** WRITTEN TASK **
Count the lines in the material below that contain the string "next". Give only the number.

[A run of records]
######

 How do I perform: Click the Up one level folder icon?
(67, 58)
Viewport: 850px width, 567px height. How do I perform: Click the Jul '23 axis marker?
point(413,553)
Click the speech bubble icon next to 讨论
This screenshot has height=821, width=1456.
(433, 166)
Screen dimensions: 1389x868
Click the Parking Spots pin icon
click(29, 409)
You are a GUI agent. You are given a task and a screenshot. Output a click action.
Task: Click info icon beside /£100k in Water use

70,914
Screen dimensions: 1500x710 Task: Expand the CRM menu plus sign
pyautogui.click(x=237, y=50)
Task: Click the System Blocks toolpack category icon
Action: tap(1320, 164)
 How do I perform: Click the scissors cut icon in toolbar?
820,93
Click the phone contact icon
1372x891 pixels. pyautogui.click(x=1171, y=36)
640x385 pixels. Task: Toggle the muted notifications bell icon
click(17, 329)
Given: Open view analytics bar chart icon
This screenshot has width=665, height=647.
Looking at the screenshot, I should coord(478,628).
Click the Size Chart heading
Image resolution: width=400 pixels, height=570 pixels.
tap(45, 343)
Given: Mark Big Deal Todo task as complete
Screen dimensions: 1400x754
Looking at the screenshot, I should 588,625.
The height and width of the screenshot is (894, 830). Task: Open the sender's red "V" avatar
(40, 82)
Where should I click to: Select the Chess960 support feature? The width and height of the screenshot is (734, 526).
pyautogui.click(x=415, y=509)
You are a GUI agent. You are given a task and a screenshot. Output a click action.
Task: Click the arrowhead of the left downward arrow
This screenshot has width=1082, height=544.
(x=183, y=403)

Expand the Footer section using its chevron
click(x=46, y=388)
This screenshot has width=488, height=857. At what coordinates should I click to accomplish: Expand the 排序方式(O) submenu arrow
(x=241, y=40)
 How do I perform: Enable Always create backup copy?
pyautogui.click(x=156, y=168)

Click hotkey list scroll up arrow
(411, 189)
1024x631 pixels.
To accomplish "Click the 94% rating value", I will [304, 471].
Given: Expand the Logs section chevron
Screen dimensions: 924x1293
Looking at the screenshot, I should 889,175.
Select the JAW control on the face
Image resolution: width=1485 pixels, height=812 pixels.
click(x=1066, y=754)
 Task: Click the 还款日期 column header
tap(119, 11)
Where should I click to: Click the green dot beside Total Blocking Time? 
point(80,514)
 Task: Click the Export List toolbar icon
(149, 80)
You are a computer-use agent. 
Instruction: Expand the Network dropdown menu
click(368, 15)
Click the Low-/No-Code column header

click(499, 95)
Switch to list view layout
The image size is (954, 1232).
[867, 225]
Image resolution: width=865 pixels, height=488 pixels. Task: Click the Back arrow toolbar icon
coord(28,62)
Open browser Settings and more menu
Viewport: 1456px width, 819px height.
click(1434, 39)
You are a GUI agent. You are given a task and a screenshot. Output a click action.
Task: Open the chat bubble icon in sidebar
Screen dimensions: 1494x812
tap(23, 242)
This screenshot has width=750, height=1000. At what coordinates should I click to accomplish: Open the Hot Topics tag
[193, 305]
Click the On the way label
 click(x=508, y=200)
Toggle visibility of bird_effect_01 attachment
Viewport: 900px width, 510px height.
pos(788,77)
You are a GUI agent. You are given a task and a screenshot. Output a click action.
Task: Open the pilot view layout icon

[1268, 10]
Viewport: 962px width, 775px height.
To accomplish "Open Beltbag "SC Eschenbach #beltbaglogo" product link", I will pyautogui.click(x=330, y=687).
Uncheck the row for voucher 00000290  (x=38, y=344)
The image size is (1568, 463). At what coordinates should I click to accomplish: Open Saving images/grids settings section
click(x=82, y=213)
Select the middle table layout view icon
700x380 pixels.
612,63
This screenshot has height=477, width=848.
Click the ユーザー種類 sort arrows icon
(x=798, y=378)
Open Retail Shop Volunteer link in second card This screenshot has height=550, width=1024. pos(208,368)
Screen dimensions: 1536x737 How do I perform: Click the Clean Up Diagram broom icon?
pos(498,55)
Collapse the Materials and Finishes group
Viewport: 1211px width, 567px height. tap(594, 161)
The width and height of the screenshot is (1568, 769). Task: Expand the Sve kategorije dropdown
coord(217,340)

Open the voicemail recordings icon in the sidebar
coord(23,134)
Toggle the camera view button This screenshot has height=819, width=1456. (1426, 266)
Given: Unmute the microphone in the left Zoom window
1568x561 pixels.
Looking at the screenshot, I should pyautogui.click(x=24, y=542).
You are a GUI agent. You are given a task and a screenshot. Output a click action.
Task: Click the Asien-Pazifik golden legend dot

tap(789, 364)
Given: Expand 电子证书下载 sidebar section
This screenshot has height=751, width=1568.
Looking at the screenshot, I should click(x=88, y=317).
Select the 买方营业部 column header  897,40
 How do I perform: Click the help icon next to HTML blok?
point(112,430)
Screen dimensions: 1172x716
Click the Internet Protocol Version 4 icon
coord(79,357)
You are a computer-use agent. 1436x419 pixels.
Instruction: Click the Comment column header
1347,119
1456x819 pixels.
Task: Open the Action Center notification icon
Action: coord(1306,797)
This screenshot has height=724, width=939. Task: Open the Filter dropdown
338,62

######

** OUTPUT FOR THIS EXERCISE **
2